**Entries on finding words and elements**
-- Begin --

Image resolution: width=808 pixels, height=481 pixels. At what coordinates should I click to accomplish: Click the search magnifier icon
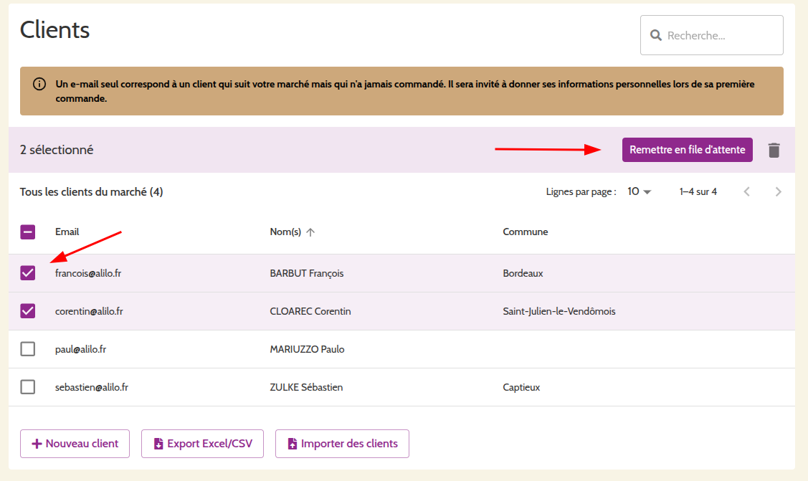[655, 35]
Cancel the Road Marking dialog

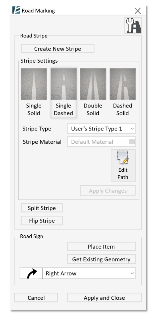[36, 298]
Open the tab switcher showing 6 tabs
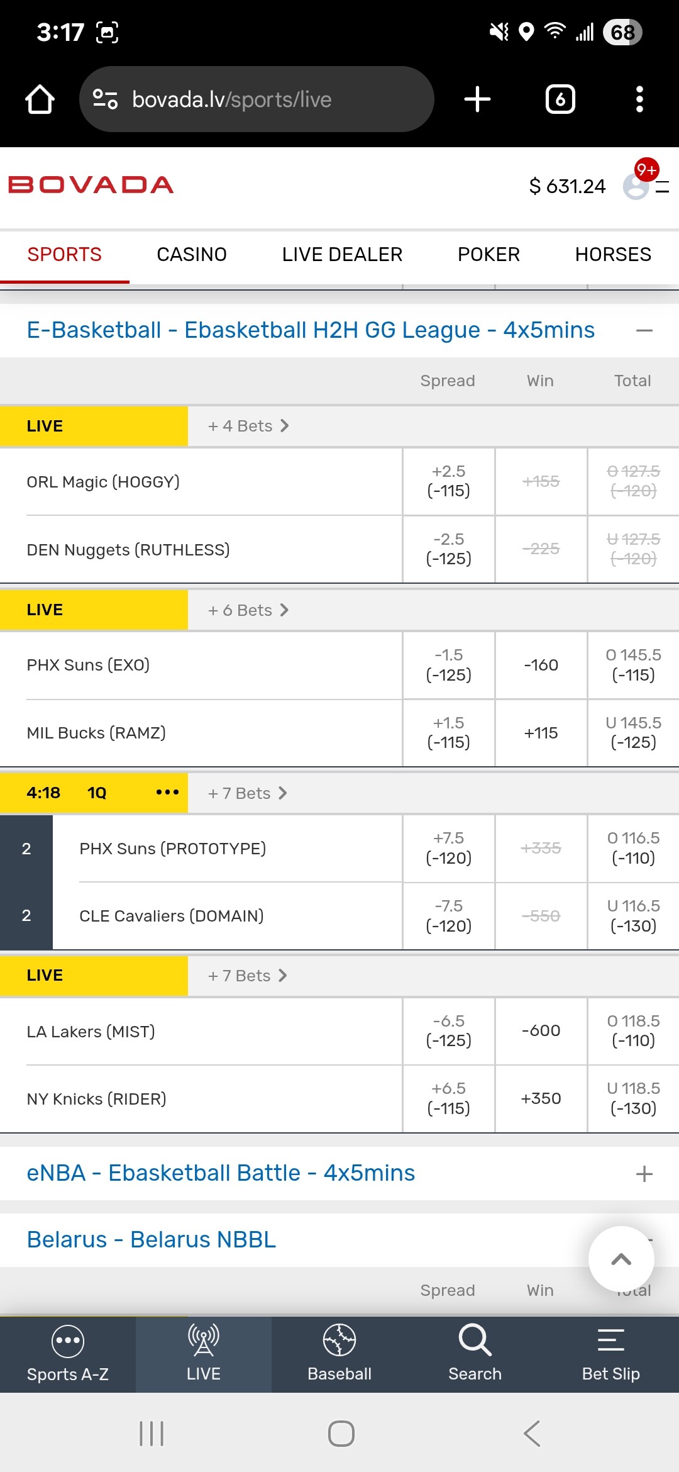The height and width of the screenshot is (1472, 679). point(560,99)
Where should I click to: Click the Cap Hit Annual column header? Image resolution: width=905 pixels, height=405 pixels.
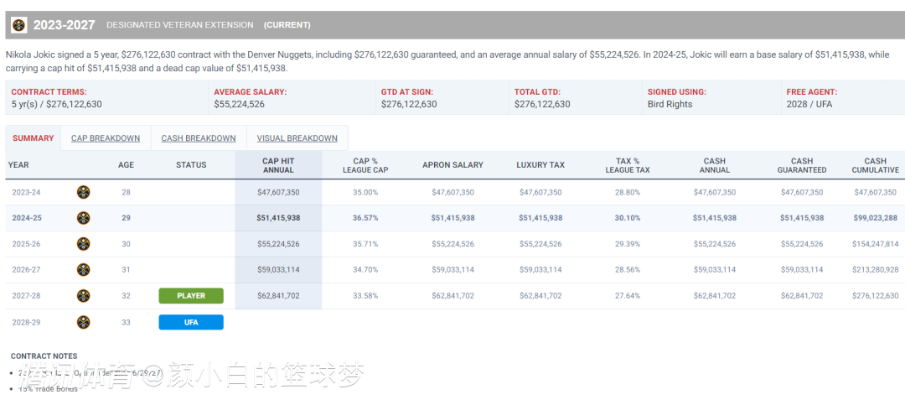click(278, 165)

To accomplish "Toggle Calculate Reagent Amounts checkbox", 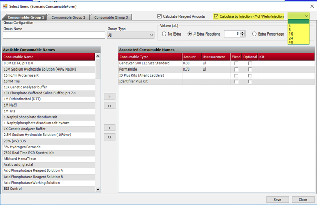I will [x=160, y=17].
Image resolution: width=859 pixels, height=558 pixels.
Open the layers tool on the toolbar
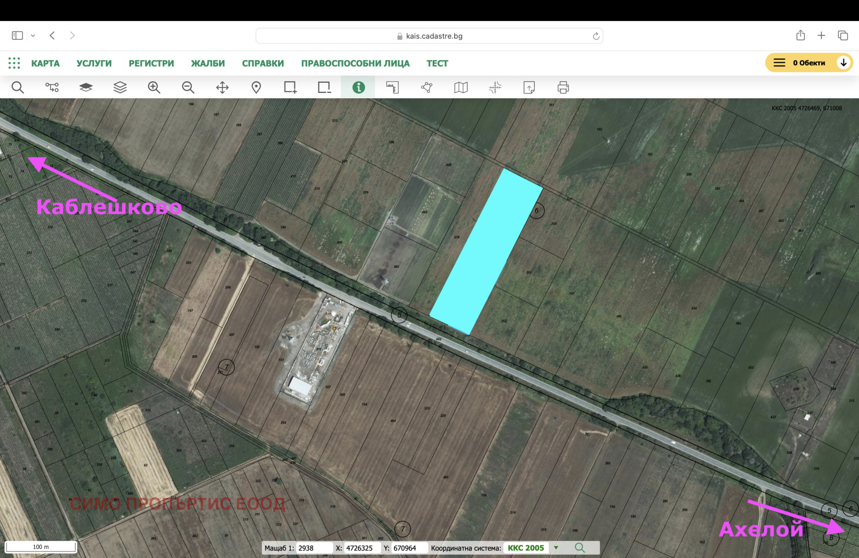(120, 87)
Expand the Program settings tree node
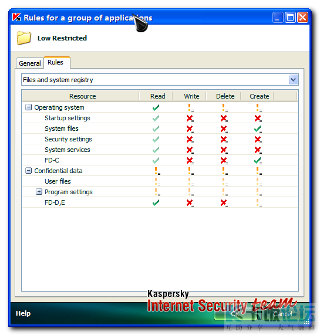Image resolution: width=320 pixels, height=335 pixels. (39, 192)
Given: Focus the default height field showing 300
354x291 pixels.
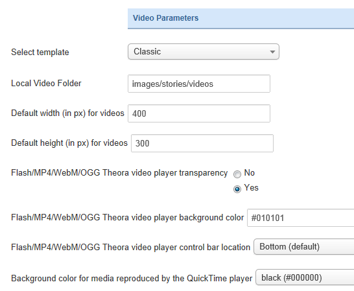Looking at the screenshot, I should tap(202, 143).

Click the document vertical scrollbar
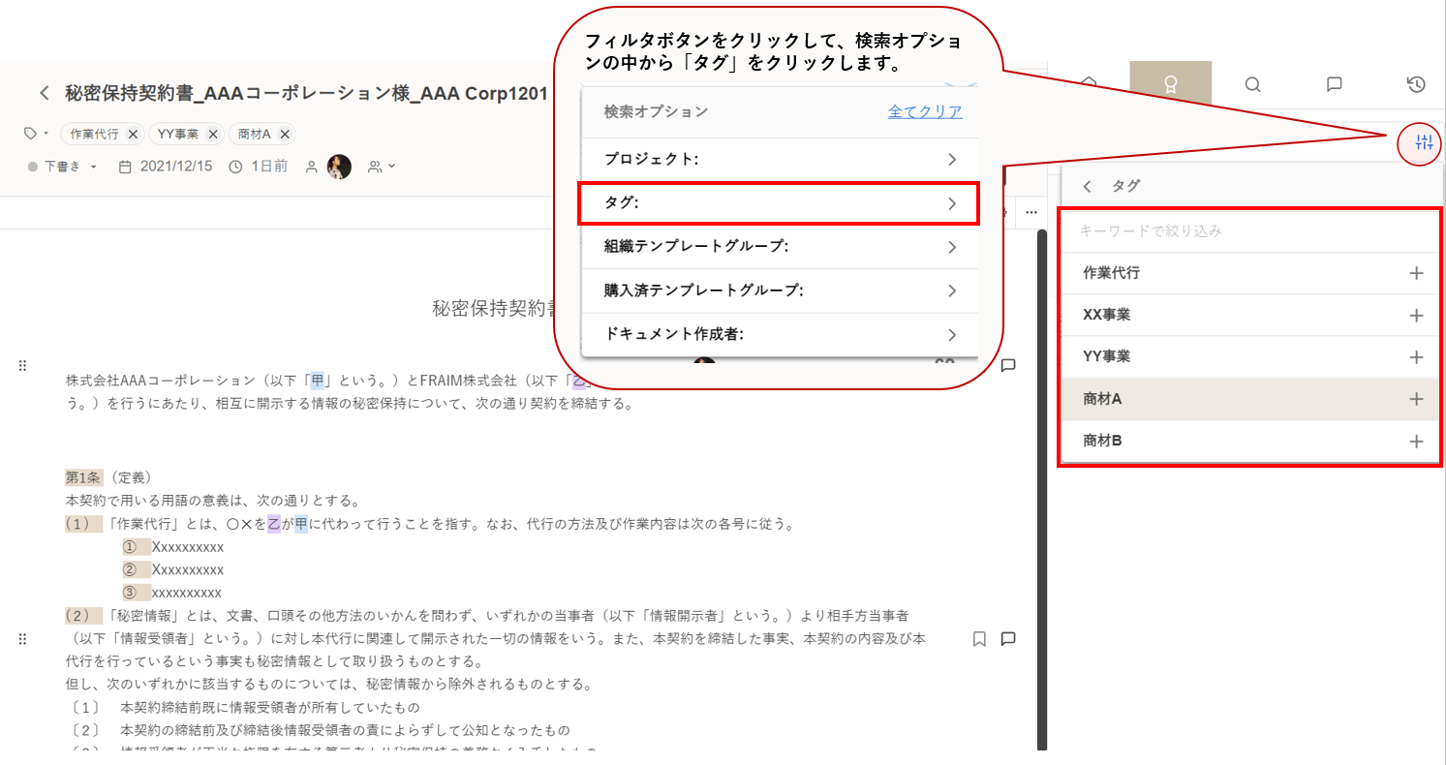click(x=1041, y=484)
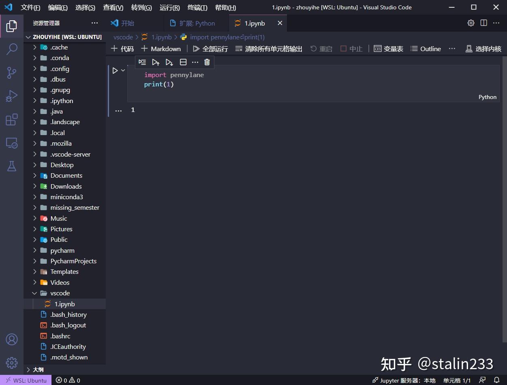507x385 pixels.
Task: Open Source Control in the activity bar
Action: coord(12,72)
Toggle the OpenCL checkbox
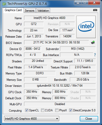The image size is (102, 125). click(x=27, y=110)
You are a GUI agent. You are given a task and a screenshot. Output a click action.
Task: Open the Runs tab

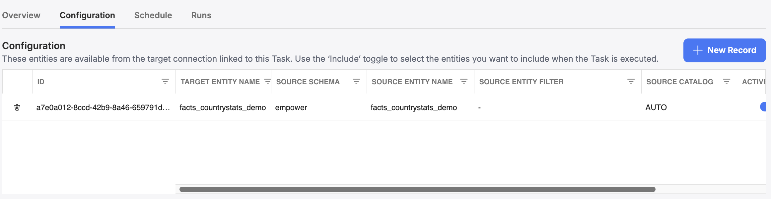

-- End --

**WHAT YOU SHOULD DO**
In the lines from the one containing "You are a GUI" through the end of the lines, inclusive, switch "Runs" to "Settings" and reproduce them with nothing else changed. Leave out the picture.

**ANSWER BELOW**
You are a GUI agent. You are given a task and a screenshot. Output a click action.
Task: Open the Settings tab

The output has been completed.